**DATASET CONTENT:**
((

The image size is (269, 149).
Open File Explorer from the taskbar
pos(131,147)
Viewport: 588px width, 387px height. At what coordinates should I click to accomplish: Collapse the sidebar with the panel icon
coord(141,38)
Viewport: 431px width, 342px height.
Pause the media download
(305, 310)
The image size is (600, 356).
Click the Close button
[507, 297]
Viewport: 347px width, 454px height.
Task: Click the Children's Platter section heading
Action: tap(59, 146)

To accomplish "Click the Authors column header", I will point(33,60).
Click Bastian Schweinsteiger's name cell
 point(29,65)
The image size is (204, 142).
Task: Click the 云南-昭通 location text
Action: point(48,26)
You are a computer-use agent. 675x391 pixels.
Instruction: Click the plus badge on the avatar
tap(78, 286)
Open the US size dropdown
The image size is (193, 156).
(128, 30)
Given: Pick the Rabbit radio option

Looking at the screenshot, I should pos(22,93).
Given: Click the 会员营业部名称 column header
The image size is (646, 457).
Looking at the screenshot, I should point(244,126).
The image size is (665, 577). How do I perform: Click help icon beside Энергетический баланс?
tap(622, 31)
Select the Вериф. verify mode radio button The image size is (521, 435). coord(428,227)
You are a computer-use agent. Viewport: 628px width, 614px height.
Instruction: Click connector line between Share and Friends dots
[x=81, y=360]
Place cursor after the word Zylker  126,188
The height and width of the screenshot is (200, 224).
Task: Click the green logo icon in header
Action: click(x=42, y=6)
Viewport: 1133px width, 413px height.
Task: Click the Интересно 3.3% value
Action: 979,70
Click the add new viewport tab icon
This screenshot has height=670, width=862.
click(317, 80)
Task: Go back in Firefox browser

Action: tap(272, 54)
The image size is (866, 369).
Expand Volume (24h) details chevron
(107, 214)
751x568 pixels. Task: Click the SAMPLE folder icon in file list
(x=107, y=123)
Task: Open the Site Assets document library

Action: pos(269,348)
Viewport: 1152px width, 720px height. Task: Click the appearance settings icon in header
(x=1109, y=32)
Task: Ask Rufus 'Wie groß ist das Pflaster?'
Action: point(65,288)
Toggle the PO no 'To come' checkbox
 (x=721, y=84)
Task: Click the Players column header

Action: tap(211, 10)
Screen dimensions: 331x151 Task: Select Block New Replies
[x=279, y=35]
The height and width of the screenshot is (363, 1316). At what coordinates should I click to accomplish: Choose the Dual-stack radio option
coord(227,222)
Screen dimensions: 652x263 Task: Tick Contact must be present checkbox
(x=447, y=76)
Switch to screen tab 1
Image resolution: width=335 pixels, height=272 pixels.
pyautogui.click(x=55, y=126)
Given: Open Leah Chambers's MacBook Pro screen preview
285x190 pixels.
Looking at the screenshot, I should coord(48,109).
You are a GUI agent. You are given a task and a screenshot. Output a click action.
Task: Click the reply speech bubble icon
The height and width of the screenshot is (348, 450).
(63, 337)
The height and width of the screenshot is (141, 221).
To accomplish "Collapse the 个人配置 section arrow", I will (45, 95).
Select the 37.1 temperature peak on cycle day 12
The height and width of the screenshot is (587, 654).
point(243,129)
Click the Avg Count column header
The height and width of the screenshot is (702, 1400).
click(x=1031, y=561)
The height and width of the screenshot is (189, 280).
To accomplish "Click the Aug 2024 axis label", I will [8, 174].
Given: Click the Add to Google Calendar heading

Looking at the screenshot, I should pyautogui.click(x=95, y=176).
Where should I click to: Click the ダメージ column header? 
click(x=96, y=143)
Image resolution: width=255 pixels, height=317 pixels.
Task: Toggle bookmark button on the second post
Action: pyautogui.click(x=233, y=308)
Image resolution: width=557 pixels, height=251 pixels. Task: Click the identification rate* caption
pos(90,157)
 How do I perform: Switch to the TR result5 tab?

))

**WHAT YOU SHOULD DO:** Copy out all the entries exactly once more.

**REPLY:**
The image size is (269, 149).
Open File Explorer from the taskbar
pos(131,147)
Viewport: 588px width, 387px height. At what coordinates should I click to accomplish: Collapse the sidebar with the panel icon
coord(141,38)
Viewport: 431px width, 342px height.
Pause the media download
(305, 310)
The image size is (600, 356).
Click the Close button
[507, 297]
Viewport: 347px width, 454px height.
Task: Click the Children's Platter section heading
Action: tap(59, 146)

To accomplish "Click the Authors column header", I will point(33,60).
Click Bastian Schweinsteiger's name cell
 point(29,65)
The image size is (204, 142).
Task: Click the 云南-昭通 location text
Action: point(48,26)
You are a computer-use agent. 675x391 pixels.
Instruction: Click the plus badge on the avatar
tap(78, 286)
Open the US size dropdown
The image size is (193, 156).
(128, 30)
Given: Pick the Rabbit radio option

Looking at the screenshot, I should pos(22,93).
Given: Click the 会员营业部名称 column header
The image size is (646, 457).
Looking at the screenshot, I should point(244,126).
The image size is (665, 577). How do I perform: Click help icon beside Энергетический баланс?
tap(622, 31)
Select the Вериф. verify mode radio button The image size is (521, 435). coord(428,227)
You are a computer-use agent. Viewport: 628px width, 614px height.
Instruction: Click connector line between Share and Friends dots
[x=81, y=360]
Place cursor after the word Zylker  126,188
The height and width of the screenshot is (200, 224).
Task: Click the green logo icon in header
Action: click(x=42, y=6)
Viewport: 1133px width, 413px height.
Task: Click the Интересно 3.3% value
Action: 979,70
Click the add new viewport tab icon
This screenshot has height=670, width=862.
click(317, 80)
Task: Go back in Firefox browser

Action: tap(272, 54)
The image size is (866, 369).
Expand Volume (24h) details chevron
(107, 214)
751x568 pixels. Task: Click the SAMPLE folder icon in file list
(x=107, y=123)
Task: Open the Site Assets document library

Action: pos(269,348)
Viewport: 1152px width, 720px height. Task: Click the appearance settings icon in header
(x=1109, y=32)
Task: Ask Rufus 'Wie groß ist das Pflaster?'
Action: point(65,288)
Toggle the PO no 'To come' checkbox
 (x=721, y=84)
Task: Click the Players column header

Action: tap(211, 10)
Screen dimensions: 331x151 Task: Select Block New Replies
[x=279, y=35]
The height and width of the screenshot is (363, 1316). At what coordinates should I click to accomplish: Choose the Dual-stack radio option
coord(227,222)
Screen dimensions: 652x263 Task: Tick Contact must be present checkbox
(x=447, y=76)
Switch to screen tab 1
Image resolution: width=335 pixels, height=272 pixels.
pyautogui.click(x=55, y=126)
Given: Open Leah Chambers's MacBook Pro screen preview
285x190 pixels.
Looking at the screenshot, I should coord(48,109).
You are a GUI agent. You are given a task and a screenshot. Output a click action.
Task: Click the reply speech bubble icon
The height and width of the screenshot is (348, 450).
(63, 337)
The height and width of the screenshot is (141, 221).
To accomplish "Collapse the 个人配置 section arrow", I will (45, 95).
Select the 37.1 temperature peak on cycle day 12
The height and width of the screenshot is (587, 654).
point(243,129)
Click the Avg Count column header
The height and width of the screenshot is (702, 1400).
click(x=1031, y=561)
The height and width of the screenshot is (189, 280).
To accomplish "Click the Aug 2024 axis label", I will [8, 174].
Given: Click the Add to Google Calendar heading

Looking at the screenshot, I should pyautogui.click(x=95, y=176).
Where should I click to: Click the ダメージ column header? 
click(x=96, y=143)
Image resolution: width=255 pixels, height=317 pixels.
Task: Toggle bookmark button on the second post
Action: pyautogui.click(x=233, y=308)
Image resolution: width=557 pixels, height=251 pixels. Task: Click the identification rate* caption
pos(90,157)
 How do I perform: Switch to the TR result5 tab?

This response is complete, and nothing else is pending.